I'd like to create a Python extension to use the device.

The architecture of the SBC is 486, and it runs Debian Squeeze/Grip.
While it
is possible to develop on it directly, I'd rather use my desktop
machine
(Debian Squeeze, amd64).

If I write a simple C program to control the device, I'd include the
header
file and cross-compile it like so:

gcc -m32 -march=i386 -lpthread -I/usr/local/dscud-6.02 -o dio
dio.c \
/usr/local/dscud-6.02/libdscud-6.02.a

To get myself started with the Python extension, I've basically taken
the
"noddy" demo[1] and thrown in a function call from the DSC library
just to see
if I can get something to build.

My distutils setup.py looks like:

----
from distutils.core import setup, Extension

module1 = Extension('noddy',
sources = ['src/noddy.c'],
libraries = ['pthread'],
include_dirs = ['/usr/local/dscud-6.02'],
extra_objects = ['/usr/local/dscud-6.02/libdscud-6.02.a'],
extra_compile_args = ['-m32', '-march=i386'])

setup(name = 'Noddy', version = '1.0', description = 'This is a demo
package',
ext_modules = [module1])

= Data listing =

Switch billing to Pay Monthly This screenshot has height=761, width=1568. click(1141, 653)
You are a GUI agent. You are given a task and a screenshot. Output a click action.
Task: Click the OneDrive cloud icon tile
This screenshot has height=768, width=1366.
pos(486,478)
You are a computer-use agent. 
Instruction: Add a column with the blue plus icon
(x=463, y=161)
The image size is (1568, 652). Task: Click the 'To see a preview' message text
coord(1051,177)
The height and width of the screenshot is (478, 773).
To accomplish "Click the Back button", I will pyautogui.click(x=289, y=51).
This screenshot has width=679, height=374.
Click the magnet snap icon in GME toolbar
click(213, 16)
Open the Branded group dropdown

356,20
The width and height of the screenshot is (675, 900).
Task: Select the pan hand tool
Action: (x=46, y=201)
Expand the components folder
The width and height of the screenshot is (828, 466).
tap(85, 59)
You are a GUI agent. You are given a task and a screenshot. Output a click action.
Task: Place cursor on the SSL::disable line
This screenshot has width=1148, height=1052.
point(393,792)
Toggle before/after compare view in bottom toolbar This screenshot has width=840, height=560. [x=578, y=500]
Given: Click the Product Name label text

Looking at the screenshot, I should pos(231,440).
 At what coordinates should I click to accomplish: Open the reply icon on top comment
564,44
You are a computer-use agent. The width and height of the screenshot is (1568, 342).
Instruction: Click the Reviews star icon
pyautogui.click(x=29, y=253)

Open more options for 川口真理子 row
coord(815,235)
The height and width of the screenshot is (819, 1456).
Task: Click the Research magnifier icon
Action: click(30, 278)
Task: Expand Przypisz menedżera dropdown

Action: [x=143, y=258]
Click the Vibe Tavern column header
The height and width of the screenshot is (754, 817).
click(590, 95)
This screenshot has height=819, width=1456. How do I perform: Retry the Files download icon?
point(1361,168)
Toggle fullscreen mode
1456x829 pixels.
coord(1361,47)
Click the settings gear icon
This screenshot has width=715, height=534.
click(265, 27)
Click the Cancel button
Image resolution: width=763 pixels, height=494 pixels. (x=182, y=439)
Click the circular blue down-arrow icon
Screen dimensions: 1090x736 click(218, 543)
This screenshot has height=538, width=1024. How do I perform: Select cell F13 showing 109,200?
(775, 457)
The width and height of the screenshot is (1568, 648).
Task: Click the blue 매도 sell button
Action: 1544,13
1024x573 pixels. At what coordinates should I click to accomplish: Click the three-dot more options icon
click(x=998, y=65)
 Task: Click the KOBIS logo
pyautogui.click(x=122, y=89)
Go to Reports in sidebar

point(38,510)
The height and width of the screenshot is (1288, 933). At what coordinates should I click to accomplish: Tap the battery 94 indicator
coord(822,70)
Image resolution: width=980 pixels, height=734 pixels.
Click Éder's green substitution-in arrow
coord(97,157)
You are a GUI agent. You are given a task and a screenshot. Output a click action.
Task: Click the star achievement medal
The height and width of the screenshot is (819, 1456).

= Problems and tasks =
1 – Answer these questions from the post about building a Python extension for the device.
(a) What architecture does the SBC have, and which operating system does it run?
(b) Which demo did the writer use as a starting point for the extension?
(c) Which extra compile arguments does the setup.py give?
2 – Rewrite the part of the post about building a Python extension that starts with "gcc -m32 -march=i386" and goes on through "something to build.", with "DSC library" replaced by "device library".
3 – Extend the post about building a Python extension for the device, continuing from where it stops.

= Results in order =
1 –
(a) The architecture is 486, and it runs Debian Squeeze/Grip.
(b) The "noddy" demo.
(c) '-m32' and '-march=i386'.

2 –
gcc -m32 -march=i386 -lpthread -I/usr/local/dscud-6.02 -o dio
dio.c \
/usr/local/dscud-6.02/libdscud-6.02.a

To get myself started with the Python extension, I've basically taken
the
"noddy" demo[1] and thrown in a function call from the device library
just to see
if I can get something to build.

3 –
----

This works fine on the target machine with "python setup.py build",
but when I
try it on my desktop machine, I get:

----
$ python setup.py build
running build
running build_ext
building 'noddy' extension
creating build
creating build/temp.linux-x86_64-2.6
creating build/temp.linux-x86_64-2.6/src
gcc -pthread -fno-strict-aliasing -DNDEBUG -g -fwrapv -O2 -Wall
-Wstrict-prototypes -fPIC -I/usr/local/dscud-6.02 -I/usr/include/
python2.6 -c
src/noddy.c -o build/temp.linux-x86_64-2.6/src/noddy.o -m32 -
march=i386
In file included from /usr/include/python2.6/Python.h:58,
from src/noddy.c:1:
/usr/include/python2.6/pyport.h:694:2: error: #error "LONG_BIT
definition
appears wrong for platform (bad gcc/glibc config?)."
error: command 'gcc' failed with exit status 1

----

So is it possible to get distutils to cross compile something like
this, and
if so, what am I missing? Or am I using the wrong tool for the job?

Target python ver. is 2.6. GCC is 4.4.5.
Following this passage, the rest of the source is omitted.